Burrows-Wheeler Alignment Tool
BWA is a fast light-weighted tool that aligns relatively short sequences (queries) to a sequence database (targe), such as the human reference genome. It implements two different algorithms, both based on Burrows-Wheeler Transform (BWT). The first algorithm is designed for short queries up to ~200bp with low error rate (<3%). It does gapped global alignment w.r.t. queries, supports paired-end reads, and is one of the fastest short read alignment algorithms to date while also visiting suboptimal hits. The second algorithm, BWA-SW, is designed for long reads with more errors. It performs heuristic Smith-Waterman-like alignment to find high-scoring local hits (and thus chimera). On low-error short queries, BWA-SW is slower and less accurate than the first algorithm, but on long queries, it is better.

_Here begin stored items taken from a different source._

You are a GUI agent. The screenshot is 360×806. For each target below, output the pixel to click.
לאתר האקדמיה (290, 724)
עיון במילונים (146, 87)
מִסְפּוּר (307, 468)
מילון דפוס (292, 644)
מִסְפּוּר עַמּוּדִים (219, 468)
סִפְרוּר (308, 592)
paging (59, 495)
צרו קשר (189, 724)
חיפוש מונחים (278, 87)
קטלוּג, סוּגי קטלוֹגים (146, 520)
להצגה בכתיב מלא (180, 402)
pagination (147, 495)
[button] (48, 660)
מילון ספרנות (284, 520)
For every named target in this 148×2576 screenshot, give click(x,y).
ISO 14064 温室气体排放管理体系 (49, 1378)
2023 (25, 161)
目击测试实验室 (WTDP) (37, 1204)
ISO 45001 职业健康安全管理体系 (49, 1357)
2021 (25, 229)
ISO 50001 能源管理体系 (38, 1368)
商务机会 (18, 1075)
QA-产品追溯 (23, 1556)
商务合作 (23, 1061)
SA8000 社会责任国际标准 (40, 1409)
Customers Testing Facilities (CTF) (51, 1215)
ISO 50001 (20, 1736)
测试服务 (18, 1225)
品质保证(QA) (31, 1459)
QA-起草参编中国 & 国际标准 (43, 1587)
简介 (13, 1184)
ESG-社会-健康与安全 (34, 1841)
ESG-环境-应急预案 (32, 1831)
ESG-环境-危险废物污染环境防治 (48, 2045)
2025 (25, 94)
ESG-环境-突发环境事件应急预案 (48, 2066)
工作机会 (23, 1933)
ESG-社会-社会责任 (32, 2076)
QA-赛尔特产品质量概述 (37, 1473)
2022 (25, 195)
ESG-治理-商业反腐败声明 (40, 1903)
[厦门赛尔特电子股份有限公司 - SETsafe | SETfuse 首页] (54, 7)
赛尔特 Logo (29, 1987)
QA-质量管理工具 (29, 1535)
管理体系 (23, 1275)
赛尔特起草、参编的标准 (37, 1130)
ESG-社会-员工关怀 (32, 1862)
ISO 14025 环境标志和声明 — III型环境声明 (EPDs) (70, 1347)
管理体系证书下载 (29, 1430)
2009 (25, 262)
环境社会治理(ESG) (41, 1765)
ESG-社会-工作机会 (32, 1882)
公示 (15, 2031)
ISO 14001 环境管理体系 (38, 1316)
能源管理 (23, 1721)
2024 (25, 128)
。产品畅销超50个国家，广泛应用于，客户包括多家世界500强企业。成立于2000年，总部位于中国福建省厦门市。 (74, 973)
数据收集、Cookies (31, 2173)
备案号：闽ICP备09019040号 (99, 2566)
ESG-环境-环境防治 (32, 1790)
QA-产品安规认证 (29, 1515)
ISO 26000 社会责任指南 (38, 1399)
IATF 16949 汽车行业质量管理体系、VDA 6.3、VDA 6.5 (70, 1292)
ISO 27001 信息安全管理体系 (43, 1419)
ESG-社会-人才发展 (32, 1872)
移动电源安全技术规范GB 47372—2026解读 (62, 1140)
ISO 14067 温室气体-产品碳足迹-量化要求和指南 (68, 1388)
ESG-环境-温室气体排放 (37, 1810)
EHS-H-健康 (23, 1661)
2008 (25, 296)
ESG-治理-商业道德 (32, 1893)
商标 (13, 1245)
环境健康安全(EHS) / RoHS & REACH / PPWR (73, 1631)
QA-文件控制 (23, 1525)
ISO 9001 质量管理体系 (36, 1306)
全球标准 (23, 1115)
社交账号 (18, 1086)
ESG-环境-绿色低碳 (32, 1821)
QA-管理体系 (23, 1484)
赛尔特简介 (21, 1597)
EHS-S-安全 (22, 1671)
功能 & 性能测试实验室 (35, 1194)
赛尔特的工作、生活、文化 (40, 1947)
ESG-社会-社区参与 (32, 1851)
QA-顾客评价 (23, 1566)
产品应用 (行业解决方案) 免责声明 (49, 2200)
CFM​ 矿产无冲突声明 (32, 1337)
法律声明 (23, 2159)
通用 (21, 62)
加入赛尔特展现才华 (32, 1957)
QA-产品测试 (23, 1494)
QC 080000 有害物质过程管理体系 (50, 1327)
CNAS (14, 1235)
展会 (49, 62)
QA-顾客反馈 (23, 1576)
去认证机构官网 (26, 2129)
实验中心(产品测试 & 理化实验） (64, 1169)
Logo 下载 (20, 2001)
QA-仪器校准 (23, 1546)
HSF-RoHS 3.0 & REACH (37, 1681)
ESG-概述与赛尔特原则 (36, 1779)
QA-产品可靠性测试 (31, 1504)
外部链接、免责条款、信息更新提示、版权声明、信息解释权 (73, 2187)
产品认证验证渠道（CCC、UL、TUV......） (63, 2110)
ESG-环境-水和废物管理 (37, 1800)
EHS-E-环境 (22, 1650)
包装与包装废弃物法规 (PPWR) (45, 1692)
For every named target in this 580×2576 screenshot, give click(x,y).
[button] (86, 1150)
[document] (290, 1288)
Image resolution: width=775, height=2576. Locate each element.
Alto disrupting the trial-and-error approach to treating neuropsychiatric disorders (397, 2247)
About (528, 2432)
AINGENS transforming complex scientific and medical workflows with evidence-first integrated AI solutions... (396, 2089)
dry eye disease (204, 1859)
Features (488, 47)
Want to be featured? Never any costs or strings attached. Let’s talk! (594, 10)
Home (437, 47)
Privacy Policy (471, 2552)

For both algorithms, the database file in the FASTA format must be first indexed with the ‘index’ command, which typically takes a few hours. The first algorithm is implemented via the ‘aln’ command, which finds the suffix array (SA) coordinates of good hits of each individual read, and the ‘samse/sampe’ command, which converts SA coordinates to chromosomal coordinate and pairs reads (for ‘sampe’). The second algorithm is invoked by the ‘bwasw’ command. It works for single-end reads only.